Copyright The International Heral Tribune
Tuesday, March 22, 2005
HONG KONG A world power necessarily has interests that conflict with each other. That is ever more the case in a world of many camps. The resulting dilemmas have been on display in the past week as Secretary of State Condoleezza Rice toured the major capitals of Asia.
Rice’s visits were seen as a welcome effort to restore Asia to a central place in a U.S. foreign policy dominated since the Sept. 11 attacks by the Middle East, “terror” and Europe. But they also suggested that the United States has too many agendas to be able to fulfill any of them satisfactorily. Sharper focus is especially needed given the inroads that Beijing has been making into U.S. influence as a result of China’s economic growth and its diplomacy in search of resources – in Africa and Latin America as well as Asia – while Washington’s attention has been elsewhere.
During Rice’s visit to New Delhi it was apparent that America’s obsession with Iran’s nuclear program – which many in Asia see as driven by Israel – is a major obstacle to the much closer relations that appear to be in the long-term interests of the United States and India, which is a beacon of secularism and democracy.
India not only needs Iranian gas but has always seen Iran as a natural ally. A gas pipeline from Iran to India across Pakistan would also be a symbol of Indian-Pakistani rapprochement, to which the United States has contributed much.
America’s proposed sale of fighter jets to Pakistan, meanwhile, may buy support for the U.S. agenda on Iran and Afghanistan but irritates India and could slow the improvement in Indian-Pakistani relations.
During Rice’s visits to Seoul and Beijing it was apparent that America’s obsession with the North Korean nuclear issue is getting in the way of other agendas. It has long puzzled East Asia that the United States places more importance on the North Korean threat than the neighbors who would seem the most threatened. Rice made the issue the focus of her Beijing trip even though the United States remains at odds with Seoul and to a lesser extent with Tokyo on how to handle Pyongyang. China, meanwhile, uses North Korea as a handy diversion.
The central “other issue” is China’s own growing military power, which is again worrying Washington and Tokyo. This is by far the most important issue for America’s role in the world, and in Asia in particular. The United States has a strong case to make that Europe’s determination to sell advanced weapons to China is dangerous to East Asian stability. It links directly to the security of Japan and Taiwan at a time when Chinese nationalism is rising and Taiwan has again been pushed higher up Beijing’s agenda.
Yet America’s ability to influence the Europeans – latecomers to the siren call of trade with China – and to find common ground with Asian allies, has been diluted by the Korean and Iranian nuclear issues and the so-called war on terror. The United States has not been able to capitalize on the fact that many countries in Asia are wary of China even as they embrace it for economic reasons or because they view it as the next hegemon. America’s influence will be weak if it delivers its agenda as a doctrine from Washington rather than listening to the needs and interests of the Asians who are its natural allies.

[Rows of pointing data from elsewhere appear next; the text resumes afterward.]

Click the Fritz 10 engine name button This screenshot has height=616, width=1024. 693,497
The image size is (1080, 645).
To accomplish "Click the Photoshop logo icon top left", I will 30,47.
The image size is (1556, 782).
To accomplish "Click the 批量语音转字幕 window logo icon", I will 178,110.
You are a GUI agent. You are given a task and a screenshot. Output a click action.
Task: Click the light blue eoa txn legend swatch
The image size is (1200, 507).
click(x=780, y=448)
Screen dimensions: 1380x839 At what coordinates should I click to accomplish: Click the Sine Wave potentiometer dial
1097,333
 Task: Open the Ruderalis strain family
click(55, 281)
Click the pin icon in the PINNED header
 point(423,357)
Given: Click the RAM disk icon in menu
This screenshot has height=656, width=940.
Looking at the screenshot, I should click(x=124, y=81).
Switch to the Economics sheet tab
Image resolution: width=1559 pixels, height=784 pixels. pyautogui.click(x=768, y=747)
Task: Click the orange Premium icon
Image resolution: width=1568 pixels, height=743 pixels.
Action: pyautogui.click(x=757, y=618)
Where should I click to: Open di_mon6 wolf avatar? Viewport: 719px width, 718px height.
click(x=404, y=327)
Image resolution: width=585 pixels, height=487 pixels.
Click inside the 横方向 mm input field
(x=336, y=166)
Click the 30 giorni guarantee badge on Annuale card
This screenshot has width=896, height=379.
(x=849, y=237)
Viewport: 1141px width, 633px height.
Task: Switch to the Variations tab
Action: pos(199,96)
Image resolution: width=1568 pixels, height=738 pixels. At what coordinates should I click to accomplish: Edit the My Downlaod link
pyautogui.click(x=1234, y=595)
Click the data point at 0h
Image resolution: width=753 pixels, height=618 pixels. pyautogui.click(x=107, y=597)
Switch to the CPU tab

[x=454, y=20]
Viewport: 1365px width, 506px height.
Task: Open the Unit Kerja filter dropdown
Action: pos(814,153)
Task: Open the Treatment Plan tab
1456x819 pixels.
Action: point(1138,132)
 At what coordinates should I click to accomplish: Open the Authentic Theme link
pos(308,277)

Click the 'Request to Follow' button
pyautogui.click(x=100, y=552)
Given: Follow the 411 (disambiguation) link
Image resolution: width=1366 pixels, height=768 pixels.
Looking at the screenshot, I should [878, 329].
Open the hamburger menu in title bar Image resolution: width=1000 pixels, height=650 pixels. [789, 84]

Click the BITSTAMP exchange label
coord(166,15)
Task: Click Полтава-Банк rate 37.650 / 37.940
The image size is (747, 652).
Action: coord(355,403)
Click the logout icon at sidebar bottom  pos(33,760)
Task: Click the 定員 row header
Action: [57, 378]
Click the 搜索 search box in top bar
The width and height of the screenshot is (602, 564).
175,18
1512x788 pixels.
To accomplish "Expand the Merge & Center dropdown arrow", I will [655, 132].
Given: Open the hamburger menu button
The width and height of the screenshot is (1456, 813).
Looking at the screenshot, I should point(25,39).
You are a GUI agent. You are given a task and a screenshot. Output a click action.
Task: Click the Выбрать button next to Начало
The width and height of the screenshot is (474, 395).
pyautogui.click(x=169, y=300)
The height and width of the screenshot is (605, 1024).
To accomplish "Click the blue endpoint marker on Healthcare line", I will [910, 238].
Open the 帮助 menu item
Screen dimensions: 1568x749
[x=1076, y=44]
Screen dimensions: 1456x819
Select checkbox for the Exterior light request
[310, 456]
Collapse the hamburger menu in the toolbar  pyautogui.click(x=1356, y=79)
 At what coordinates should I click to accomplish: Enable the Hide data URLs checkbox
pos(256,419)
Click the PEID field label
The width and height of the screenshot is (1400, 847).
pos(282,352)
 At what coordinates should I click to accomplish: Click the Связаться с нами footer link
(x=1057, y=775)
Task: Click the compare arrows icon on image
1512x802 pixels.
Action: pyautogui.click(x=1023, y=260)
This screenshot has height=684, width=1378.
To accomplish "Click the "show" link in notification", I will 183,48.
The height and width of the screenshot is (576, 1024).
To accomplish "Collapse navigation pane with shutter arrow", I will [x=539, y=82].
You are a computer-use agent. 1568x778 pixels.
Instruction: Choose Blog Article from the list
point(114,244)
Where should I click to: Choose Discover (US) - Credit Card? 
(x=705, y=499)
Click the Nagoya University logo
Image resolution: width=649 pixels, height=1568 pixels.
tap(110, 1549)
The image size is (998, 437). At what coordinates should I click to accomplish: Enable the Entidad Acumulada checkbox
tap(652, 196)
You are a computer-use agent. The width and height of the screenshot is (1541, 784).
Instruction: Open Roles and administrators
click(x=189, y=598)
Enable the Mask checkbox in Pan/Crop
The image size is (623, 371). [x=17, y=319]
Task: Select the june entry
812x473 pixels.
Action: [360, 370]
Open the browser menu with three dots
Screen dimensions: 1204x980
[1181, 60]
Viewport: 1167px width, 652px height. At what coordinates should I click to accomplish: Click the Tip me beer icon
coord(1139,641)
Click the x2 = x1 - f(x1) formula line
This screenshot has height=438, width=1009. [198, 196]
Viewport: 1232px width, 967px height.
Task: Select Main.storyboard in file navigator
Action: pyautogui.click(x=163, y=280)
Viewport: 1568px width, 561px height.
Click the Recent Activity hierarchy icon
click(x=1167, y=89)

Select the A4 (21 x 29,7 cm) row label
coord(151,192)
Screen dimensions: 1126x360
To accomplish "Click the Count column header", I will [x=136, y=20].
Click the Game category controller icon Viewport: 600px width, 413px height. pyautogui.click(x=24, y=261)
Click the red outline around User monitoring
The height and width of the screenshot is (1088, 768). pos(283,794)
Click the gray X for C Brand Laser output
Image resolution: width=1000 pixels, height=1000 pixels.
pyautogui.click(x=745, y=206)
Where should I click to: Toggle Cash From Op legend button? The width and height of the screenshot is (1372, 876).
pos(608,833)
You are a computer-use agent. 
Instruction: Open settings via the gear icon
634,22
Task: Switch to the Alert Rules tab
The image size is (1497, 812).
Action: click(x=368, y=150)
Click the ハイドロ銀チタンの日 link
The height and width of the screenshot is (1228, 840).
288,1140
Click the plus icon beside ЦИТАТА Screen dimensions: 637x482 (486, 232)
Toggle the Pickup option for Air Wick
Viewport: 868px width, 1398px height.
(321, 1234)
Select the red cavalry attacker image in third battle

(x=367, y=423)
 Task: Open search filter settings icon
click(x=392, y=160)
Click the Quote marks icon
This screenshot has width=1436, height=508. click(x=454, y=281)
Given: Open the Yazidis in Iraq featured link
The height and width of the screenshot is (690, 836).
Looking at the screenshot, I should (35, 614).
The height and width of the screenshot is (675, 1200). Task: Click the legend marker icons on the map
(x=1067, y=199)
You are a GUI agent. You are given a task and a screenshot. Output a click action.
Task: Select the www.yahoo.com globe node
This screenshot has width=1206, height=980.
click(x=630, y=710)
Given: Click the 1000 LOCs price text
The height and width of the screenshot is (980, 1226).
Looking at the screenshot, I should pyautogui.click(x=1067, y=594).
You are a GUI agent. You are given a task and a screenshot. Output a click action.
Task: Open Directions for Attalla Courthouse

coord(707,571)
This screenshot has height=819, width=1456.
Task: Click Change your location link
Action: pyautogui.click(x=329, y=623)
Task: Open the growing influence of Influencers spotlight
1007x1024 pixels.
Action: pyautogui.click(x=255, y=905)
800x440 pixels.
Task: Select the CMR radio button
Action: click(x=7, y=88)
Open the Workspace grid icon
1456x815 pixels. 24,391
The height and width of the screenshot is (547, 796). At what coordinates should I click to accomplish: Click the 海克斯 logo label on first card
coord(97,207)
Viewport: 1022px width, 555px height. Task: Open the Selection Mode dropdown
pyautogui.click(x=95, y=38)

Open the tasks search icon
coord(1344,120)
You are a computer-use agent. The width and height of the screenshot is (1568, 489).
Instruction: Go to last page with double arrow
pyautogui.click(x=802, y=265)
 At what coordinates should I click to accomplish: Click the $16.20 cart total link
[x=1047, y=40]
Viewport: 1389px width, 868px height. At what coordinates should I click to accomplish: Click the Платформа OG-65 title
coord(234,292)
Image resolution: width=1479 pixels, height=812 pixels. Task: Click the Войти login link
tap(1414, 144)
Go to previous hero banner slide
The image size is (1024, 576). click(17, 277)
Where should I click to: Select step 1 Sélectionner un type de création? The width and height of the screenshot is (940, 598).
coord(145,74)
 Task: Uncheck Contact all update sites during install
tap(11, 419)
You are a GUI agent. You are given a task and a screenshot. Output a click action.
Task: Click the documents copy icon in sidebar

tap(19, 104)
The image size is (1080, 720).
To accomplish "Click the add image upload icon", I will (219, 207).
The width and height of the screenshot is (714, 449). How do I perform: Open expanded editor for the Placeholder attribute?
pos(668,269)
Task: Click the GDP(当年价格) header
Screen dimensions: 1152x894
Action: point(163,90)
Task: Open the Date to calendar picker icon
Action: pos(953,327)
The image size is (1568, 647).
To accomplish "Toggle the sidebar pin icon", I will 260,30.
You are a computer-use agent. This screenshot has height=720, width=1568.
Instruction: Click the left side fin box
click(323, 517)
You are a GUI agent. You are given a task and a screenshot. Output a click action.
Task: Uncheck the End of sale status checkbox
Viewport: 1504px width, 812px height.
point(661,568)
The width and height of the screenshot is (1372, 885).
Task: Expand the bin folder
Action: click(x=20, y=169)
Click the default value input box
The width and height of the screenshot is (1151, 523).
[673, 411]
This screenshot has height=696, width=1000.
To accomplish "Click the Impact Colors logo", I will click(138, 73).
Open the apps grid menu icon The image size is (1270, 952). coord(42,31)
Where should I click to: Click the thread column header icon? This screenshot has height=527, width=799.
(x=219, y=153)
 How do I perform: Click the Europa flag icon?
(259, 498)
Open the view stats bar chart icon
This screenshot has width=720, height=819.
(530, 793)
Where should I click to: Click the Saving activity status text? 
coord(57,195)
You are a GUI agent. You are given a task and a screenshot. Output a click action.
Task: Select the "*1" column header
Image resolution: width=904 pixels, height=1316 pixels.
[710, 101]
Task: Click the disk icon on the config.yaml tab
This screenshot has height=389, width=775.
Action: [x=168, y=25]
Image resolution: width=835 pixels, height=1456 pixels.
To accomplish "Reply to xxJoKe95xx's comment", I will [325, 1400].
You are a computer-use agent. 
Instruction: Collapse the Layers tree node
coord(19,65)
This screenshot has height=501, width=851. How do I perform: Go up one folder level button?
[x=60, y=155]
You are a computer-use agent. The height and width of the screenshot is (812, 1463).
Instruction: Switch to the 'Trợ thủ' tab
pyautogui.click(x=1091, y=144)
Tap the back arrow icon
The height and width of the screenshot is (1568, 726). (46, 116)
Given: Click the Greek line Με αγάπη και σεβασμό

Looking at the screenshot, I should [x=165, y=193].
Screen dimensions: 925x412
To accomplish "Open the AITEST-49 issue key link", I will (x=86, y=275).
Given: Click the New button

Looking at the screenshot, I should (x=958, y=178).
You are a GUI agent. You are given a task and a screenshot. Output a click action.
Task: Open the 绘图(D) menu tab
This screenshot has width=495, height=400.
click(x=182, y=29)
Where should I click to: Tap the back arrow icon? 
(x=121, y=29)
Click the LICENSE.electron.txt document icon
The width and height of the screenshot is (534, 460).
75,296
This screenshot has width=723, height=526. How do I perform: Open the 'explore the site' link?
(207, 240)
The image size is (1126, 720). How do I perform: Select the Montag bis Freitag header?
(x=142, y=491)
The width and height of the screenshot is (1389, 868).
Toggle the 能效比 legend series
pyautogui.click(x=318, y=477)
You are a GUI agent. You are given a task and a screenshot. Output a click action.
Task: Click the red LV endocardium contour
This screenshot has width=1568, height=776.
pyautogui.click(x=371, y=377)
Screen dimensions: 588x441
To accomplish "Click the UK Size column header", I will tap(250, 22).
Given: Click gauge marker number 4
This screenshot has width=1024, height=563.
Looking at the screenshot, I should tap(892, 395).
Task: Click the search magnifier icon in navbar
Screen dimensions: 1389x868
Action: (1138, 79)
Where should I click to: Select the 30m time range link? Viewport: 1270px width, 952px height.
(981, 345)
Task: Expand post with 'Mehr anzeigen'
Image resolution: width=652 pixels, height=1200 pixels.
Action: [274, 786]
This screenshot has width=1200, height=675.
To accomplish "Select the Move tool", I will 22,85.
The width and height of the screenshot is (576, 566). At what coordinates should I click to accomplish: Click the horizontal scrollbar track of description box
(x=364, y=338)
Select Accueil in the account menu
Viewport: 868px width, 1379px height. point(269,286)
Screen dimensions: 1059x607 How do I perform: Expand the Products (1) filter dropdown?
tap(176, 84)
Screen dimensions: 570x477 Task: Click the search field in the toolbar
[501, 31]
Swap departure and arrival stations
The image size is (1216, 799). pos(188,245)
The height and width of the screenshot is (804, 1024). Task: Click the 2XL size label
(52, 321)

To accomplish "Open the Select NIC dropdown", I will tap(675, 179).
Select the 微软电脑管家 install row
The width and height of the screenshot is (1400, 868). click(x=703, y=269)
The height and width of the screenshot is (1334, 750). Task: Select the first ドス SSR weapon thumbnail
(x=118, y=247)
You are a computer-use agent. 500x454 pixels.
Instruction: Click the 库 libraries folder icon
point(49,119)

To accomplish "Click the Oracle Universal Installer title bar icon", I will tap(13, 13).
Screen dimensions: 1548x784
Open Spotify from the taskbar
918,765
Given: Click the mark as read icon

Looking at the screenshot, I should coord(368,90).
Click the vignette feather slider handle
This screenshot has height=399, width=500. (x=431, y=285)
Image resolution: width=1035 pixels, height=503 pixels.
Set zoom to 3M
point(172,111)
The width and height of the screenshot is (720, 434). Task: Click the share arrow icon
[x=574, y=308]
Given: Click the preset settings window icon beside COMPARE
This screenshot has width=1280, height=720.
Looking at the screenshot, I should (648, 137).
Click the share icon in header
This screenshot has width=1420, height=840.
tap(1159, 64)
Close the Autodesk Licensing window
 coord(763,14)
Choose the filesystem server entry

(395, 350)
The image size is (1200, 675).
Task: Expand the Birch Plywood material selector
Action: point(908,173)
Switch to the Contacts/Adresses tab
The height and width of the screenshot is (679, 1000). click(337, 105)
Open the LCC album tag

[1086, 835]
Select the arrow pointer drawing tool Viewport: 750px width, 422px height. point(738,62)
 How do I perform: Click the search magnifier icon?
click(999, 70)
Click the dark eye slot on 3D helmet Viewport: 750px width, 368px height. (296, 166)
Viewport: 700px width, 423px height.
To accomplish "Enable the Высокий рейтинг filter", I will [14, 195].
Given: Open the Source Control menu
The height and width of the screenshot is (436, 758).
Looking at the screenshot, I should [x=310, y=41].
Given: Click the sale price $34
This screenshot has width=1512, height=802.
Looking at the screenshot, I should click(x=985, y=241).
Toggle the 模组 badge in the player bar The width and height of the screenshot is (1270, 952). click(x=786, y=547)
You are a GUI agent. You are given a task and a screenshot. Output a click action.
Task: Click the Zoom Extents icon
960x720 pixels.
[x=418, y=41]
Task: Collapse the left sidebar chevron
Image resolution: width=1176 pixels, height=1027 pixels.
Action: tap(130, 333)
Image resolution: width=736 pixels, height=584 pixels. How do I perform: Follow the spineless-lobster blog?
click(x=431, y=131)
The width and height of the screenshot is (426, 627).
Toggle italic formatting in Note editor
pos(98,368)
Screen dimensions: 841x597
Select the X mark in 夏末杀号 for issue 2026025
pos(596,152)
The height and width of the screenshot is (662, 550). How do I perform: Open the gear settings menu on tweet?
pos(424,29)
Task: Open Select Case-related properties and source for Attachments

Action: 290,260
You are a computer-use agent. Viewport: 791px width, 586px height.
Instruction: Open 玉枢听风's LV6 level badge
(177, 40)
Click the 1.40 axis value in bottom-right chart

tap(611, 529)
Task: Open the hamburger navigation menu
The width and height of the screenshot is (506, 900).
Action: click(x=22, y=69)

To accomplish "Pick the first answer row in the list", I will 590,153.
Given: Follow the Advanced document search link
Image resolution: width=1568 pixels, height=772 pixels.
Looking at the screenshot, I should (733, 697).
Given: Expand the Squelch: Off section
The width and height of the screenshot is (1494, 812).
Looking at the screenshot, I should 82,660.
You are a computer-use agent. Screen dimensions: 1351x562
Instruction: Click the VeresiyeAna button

The proposed appointment of Paul Wolfowitz to the World Bank also irritates developing Asia as much as Europe. Wolfowitz is competent but represents a caste of mind inappropriate given the current rise in importance of non-Western economic power and current U.S. debt levels, caused by America’s assumed right to enjoy both guns and butter.
That appointment reflects a broader disconnect between U.S. foreign and economic policies. In the medium term, U.S. relations with Asia, and China in particular, will be determined more by management of economic and trade issues than of nuclear issues. Asia’s trade surpluses and their cause, the abysmal U.S. savings rate, are equally unsustainable. Rice has no experience in this area and the Treasury Department lacks leadership.
Having led the world into a dollar-based globalization, the United States now appears to have scant idea of an overarching policy that reconciles its political and economic interests. China, meanwhile, has exploited liberal U.S. trade policies to build its domestic economy and its global reach. The end of prodigal U.S. consumption and deficits would soon remind Asia, and China in particular, of their dependence on the United States. But current policies exacerbate U.S. vulnerabilities.
Rice may prove a quick learner and her deputy, Robert Zoellick, will bring an economic and trade dimension to U.S. policies. But her trip, while welcome, has highlighted U.S. dilemmas, not strengths.